- Dataset excerpts:

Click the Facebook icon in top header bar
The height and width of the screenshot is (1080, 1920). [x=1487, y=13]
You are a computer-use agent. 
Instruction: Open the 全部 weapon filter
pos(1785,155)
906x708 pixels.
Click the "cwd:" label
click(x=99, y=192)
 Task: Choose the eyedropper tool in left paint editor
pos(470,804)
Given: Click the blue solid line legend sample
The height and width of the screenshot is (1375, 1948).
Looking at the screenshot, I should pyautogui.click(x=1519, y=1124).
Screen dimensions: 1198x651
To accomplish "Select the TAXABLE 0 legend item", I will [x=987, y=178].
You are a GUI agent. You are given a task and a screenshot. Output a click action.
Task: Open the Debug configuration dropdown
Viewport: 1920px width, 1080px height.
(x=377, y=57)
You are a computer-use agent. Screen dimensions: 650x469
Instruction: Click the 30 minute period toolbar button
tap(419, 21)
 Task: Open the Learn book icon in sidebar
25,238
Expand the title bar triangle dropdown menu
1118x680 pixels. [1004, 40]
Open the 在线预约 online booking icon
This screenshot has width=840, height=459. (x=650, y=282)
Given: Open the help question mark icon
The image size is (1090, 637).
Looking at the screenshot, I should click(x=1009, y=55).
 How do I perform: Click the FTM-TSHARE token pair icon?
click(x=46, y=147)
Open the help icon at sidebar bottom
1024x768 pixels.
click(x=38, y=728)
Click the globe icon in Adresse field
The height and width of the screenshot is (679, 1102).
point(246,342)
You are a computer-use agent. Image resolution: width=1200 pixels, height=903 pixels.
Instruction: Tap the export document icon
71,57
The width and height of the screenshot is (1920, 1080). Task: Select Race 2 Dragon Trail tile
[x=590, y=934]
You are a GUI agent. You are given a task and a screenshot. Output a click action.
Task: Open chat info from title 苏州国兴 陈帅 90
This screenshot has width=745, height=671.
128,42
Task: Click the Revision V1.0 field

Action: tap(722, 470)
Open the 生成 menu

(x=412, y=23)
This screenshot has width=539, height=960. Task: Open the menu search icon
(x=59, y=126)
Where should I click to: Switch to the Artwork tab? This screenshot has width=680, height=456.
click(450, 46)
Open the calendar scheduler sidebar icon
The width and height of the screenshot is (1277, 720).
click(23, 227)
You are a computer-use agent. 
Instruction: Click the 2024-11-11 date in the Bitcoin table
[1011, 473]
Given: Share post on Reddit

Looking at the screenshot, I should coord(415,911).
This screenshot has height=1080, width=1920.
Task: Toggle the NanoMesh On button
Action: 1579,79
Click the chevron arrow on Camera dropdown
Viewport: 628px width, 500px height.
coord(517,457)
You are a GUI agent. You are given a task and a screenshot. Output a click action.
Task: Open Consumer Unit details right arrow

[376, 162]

- Problem statement: Can you set down all of the data above again, word for word and in the same line order, without changing anything?

- Solution to this problem:
Click the Facebook icon in top header bar
The height and width of the screenshot is (1080, 1920). [x=1487, y=13]
You are a computer-use agent. 
Instruction: Open the 全部 weapon filter
pos(1785,155)
906x708 pixels.
Click the "cwd:" label
click(x=99, y=192)
 Task: Choose the eyedropper tool in left paint editor
pos(470,804)
Given: Click the blue solid line legend sample
The height and width of the screenshot is (1375, 1948).
Looking at the screenshot, I should pyautogui.click(x=1519, y=1124).
Screen dimensions: 1198x651
To accomplish "Select the TAXABLE 0 legend item", I will [x=987, y=178].
You are a GUI agent. You are given a task and a screenshot. Output a click action.
Task: Open the Debug configuration dropdown
Viewport: 1920px width, 1080px height.
(x=377, y=57)
You are a computer-use agent. Screen dimensions: 650x469
Instruction: Click the 30 minute period toolbar button
tap(419, 21)
 Task: Open the Learn book icon in sidebar
25,238
Expand the title bar triangle dropdown menu
1118x680 pixels. [1004, 40]
Open the 在线预约 online booking icon
This screenshot has width=840, height=459. (x=650, y=282)
Given: Open the help question mark icon
The image size is (1090, 637).
Looking at the screenshot, I should click(x=1009, y=55).
 How do I perform: Click the FTM-TSHARE token pair icon?
click(x=46, y=147)
Open the help icon at sidebar bottom
1024x768 pixels.
click(x=38, y=728)
Click the globe icon in Adresse field
The height and width of the screenshot is (679, 1102).
point(246,342)
You are a computer-use agent. Image resolution: width=1200 pixels, height=903 pixels.
Instruction: Tap the export document icon
71,57
The width and height of the screenshot is (1920, 1080). Task: Select Race 2 Dragon Trail tile
[x=590, y=934]
You are a GUI agent. You are given a task and a screenshot. Output a click action.
Task: Open chat info from title 苏州国兴 陈帅 90
This screenshot has width=745, height=671.
128,42
Task: Click the Revision V1.0 field

Action: tap(722, 470)
Open the 生成 menu

(x=412, y=23)
This screenshot has width=539, height=960. Task: Open the menu search icon
(x=59, y=126)
Where should I click to: Switch to the Artwork tab? This screenshot has width=680, height=456.
click(450, 46)
Open the calendar scheduler sidebar icon
The width and height of the screenshot is (1277, 720).
click(23, 227)
You are a computer-use agent. 
Instruction: Click the 2024-11-11 date in the Bitcoin table
[1011, 473]
Given: Share post on Reddit

Looking at the screenshot, I should coord(415,911).
This screenshot has height=1080, width=1920.
Task: Toggle the NanoMesh On button
Action: 1579,79
Click the chevron arrow on Camera dropdown
Viewport: 628px width, 500px height.
coord(517,457)
You are a GUI agent. You are given a task and a screenshot. Output a click action.
Task: Open Consumer Unit details right arrow

[376, 162]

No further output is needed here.